Sezione I; ordinanza 17 marzo 2026 n. 6260 – Pres. Mercolino; Rel. Reggiani; Ric. E.S. srl; Controric. S. spa

Vizio di omessa pronuncia - In caso di domanda o eccezione travolte dalla soluzione di altra questione - Esclusione. (Cpc, articoli 360 e 366)

Non ricorre il vizio di omessa pronuncia, ove la decisione comporti una statuizione implicita di rigetto della domanda o eccezione, da ritenersi ravvisabile quando la pretesa non espressamente esaminata risulti incompatibile con l'impostazione logico-giuridica della pronuncia, nel senso che la domanda o l'eccezione, pur non espressamente trattate, siano superate e travolte dalla soluzione di altra questione, il cui esame presuppone, come necessario antecedente logico-giuridico, la loro irrlevanza o infondatezza. (M.Pis.)

SUCCESSIONI E DONAZIONI

Sezione II, ordinanza 17 marzo 2026 n. 6313 – Pres. Falaschi; Rel. Giannaccari; Ric. T.A.E.; Controric. F.D.

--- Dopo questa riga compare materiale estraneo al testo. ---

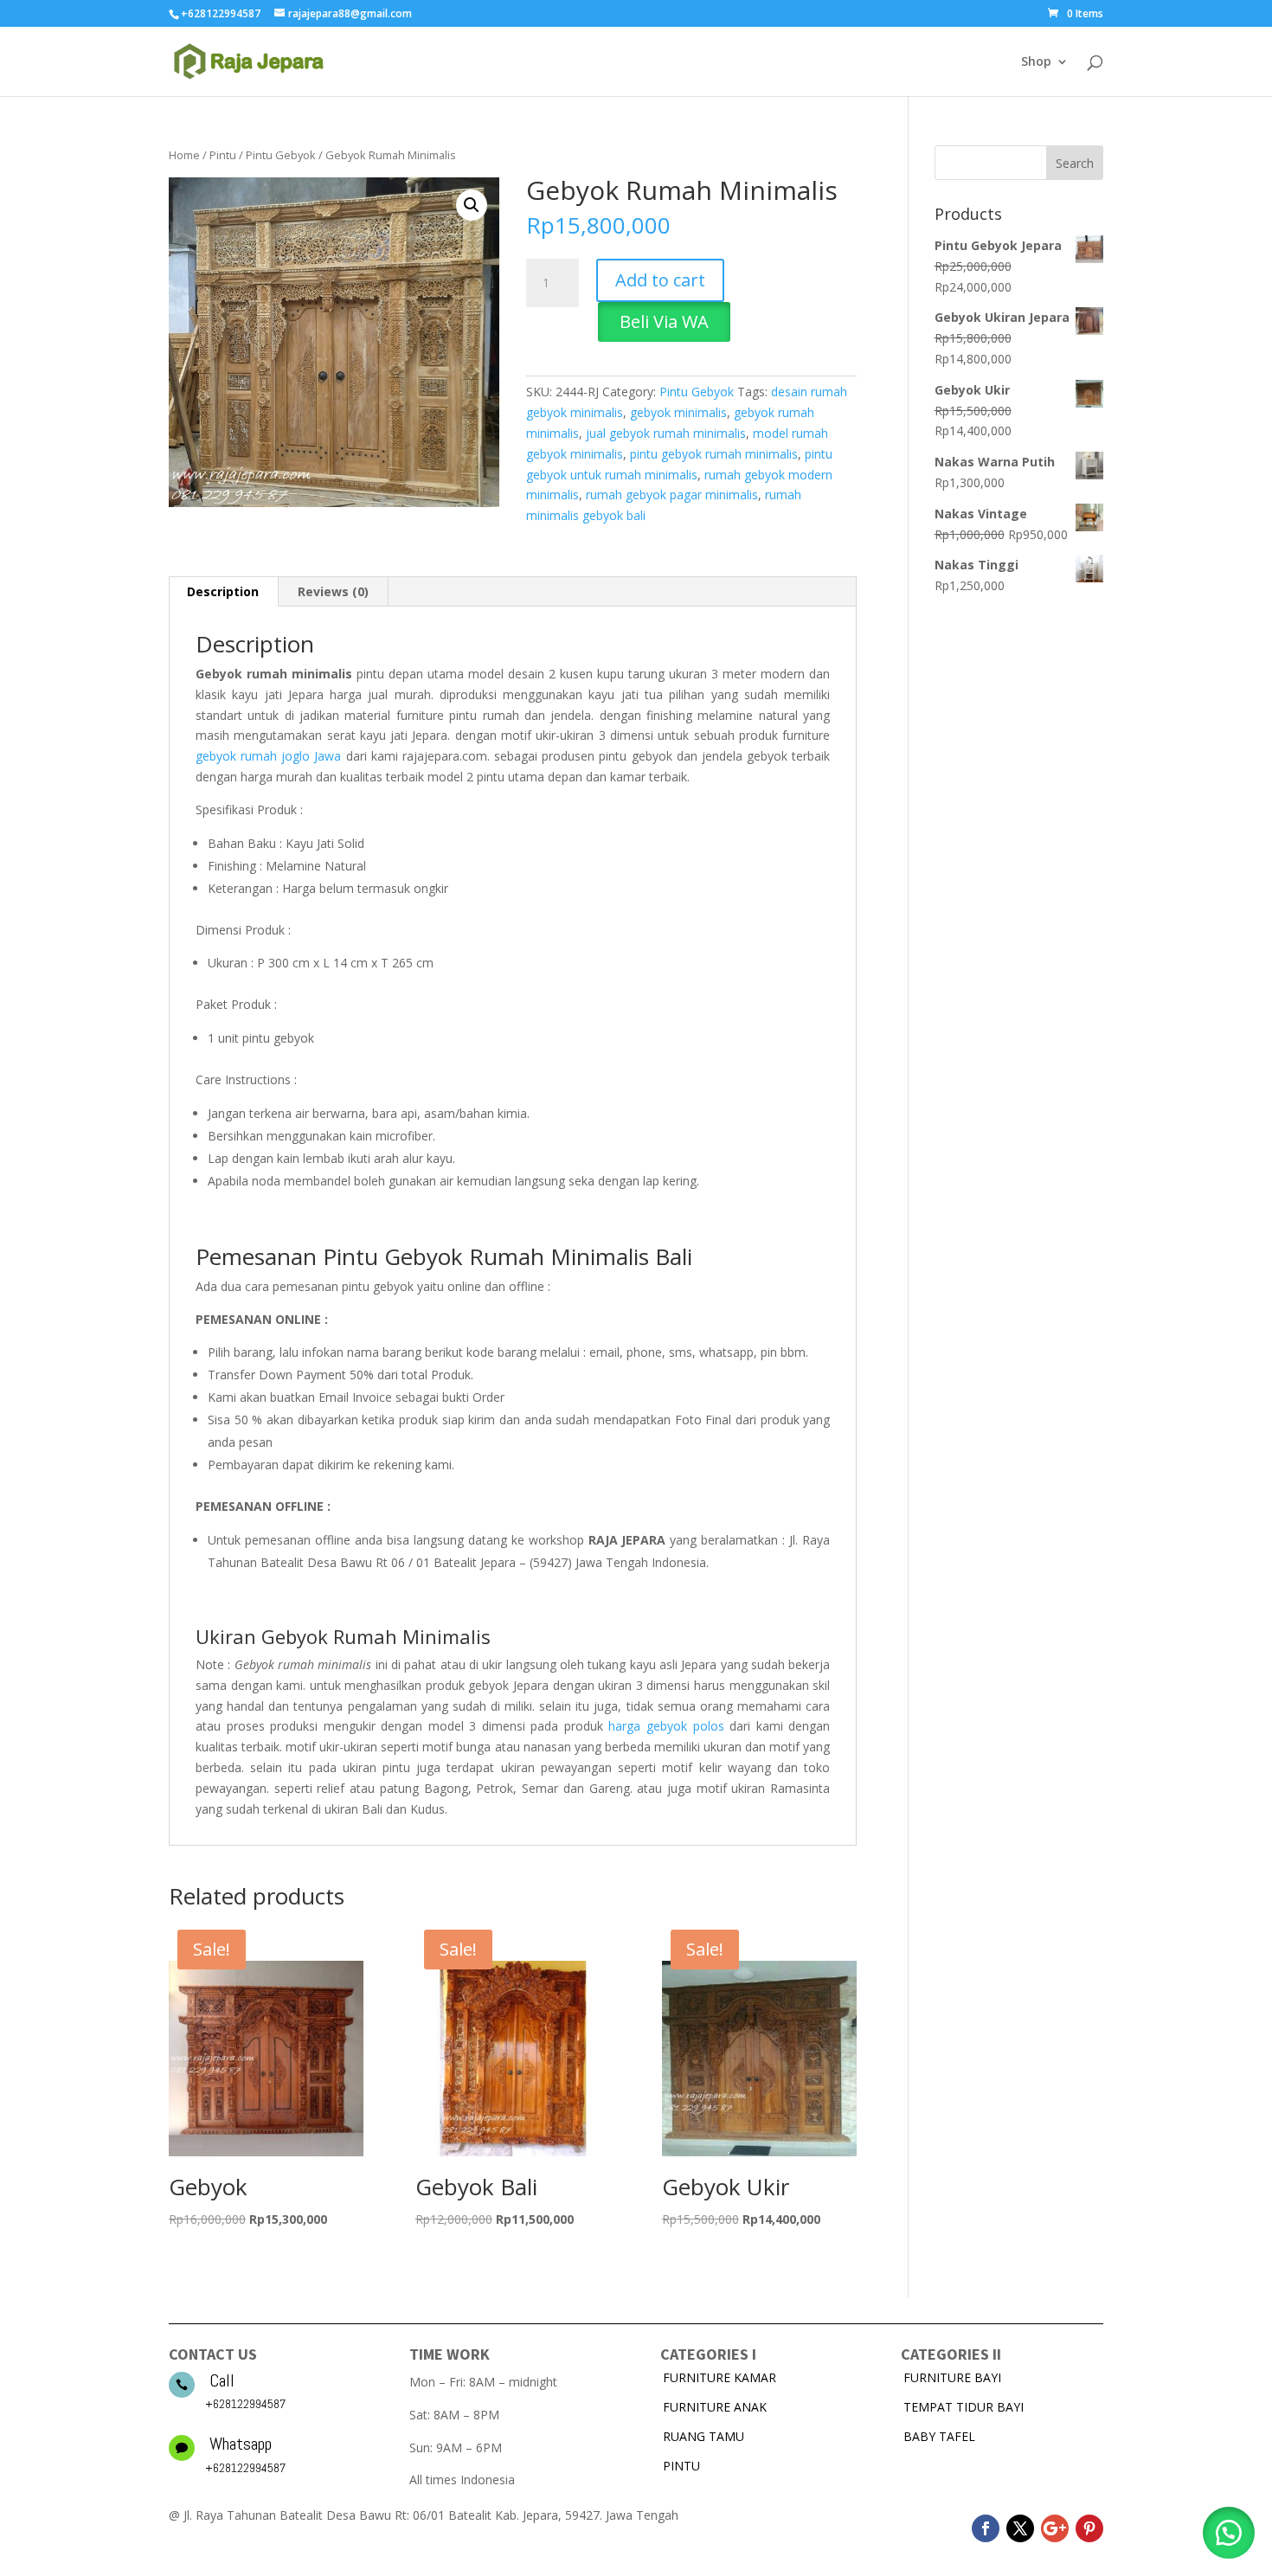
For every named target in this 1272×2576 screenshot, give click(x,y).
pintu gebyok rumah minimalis (714, 454)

Petizione ereditaria - Azione - Necessità del litisconsorzio di tutti gli eredi - In caso di falsità del testamento - Sussiste. (Cpc, articoli 102, 157 e 307; Cc, articoli 428 e 2697)

Sebbene l'azione di petizione ereditaria non richieda di per sé il litisconsorzio necessario di tutti gli eredi, qualora essa sia proposta sul presupposto della falsità, nullità o annullabilità del testamento, ricorre il litisconsorzio necessario di tutti gli eventuali eredi legittimi, poiché l'eliminazione del testamento incide sul rapporto sostanziale unitario dedotto in giudizio, quale quello relativo allo status di erede legittimo. (M.Pis.)